The most affecting self-portraits, of course, are those made in the artist's old age. The face that once held knowledge of life now holds the knowledge of extinction. Munch's desolate Self Portrait between the Clock and the Bed, Lovis Corinth's Last Self Portrait, Bonnard's humbling portrait of himself in the bathroom mirror: for these artists such pictures mark the conclusion of the project of self-realization, an undertaking that appears to yield at its end an absolute certainty that there is nothing beyond the self and its death. By contrast, Van Gogh's late self portraits show a greater and greater objectivity, a kind of offering up of the ego to what is eternal in art itself, what Cumming brilliantly calls the "aura" of his paintings. "It is difficult to know yourself," Van Gogh wrote once in a letter, "but it isn't easy to paint yourself either."

...Look at Lovis Corinth. Painters don't only have eyesight that can go wrong. They have hands too. And in 1911, in his early fifties, Corinth had a stroke. He recovered from it, and lived almost another 15 years. But his work never forgot it. After that, his painting has the shakes.

...Two years later, very near the end, there is the Last Self Portrait.

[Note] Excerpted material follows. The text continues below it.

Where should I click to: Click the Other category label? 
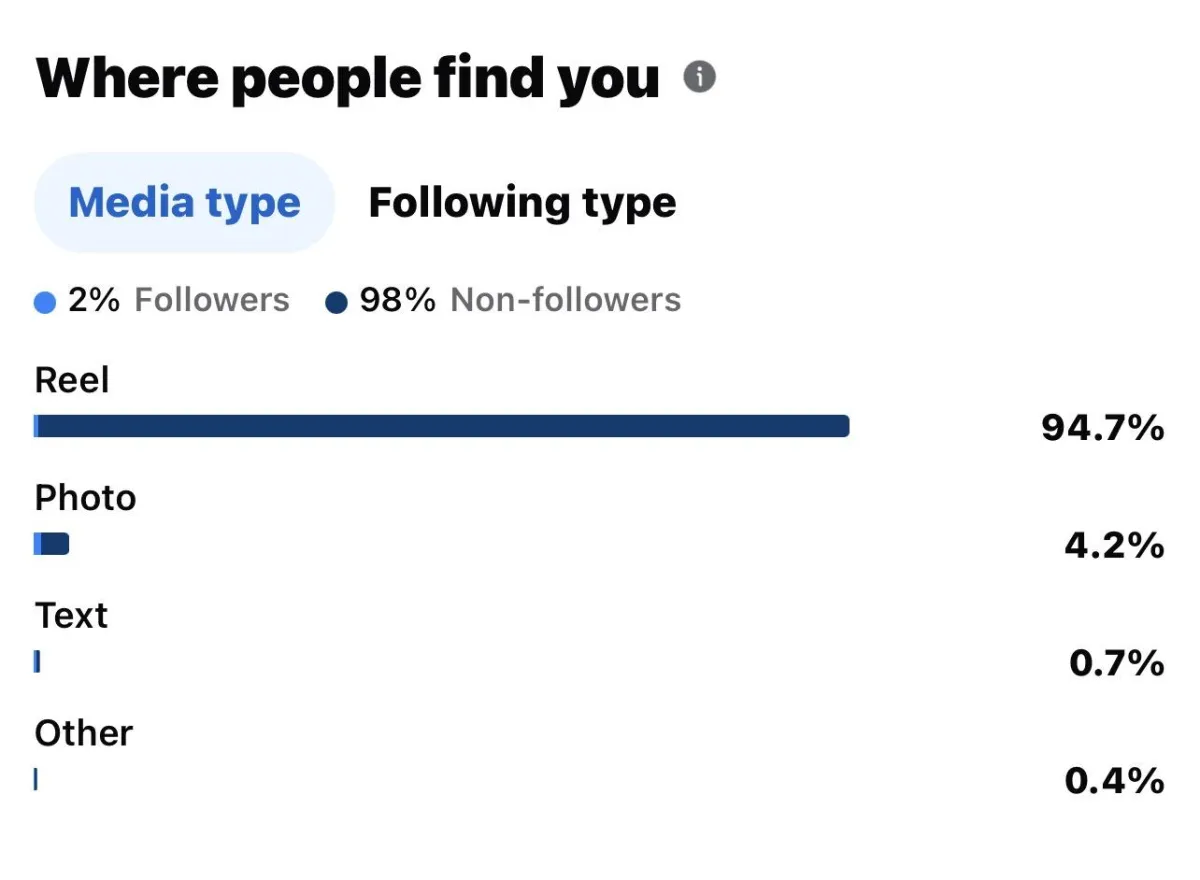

It shakes all over, and you can interpret these shakes in various ways. The artist's hand can't hold a brush steadily. The artist's eye can't grasp the solid world before him. This way of painting emphasizes the decrepitude of the old artist's flesh. It declares the befuddlement of the artist's mind. And all these effects could be perfectly conscious and controlled choices.

But with any picture, and especially a picture like this, talk about control and loss of control misses the point. The process is all reciprocal, reflexive. In the Last Self Portrait, Corinth is acknowledging and no longer resisting and, all the same, dramatizing his debility. The eyes are skew whiff and lose their focus. The mouth can't mouth properly. The highlights glitter all over the place. The face is made of jabs and blotches. The eyebrows fly.

At every point, the picture goes in and out of breakdown. That is its performance. It's about what it is to lose, and what it is to keep, one's grip. It keeps on not quite totally losing it. It holds together by going with the forces of disintegration. It renounces mastery but it doesn't give up on art. Using the momentum of a useless limb, it makes a new wild dance.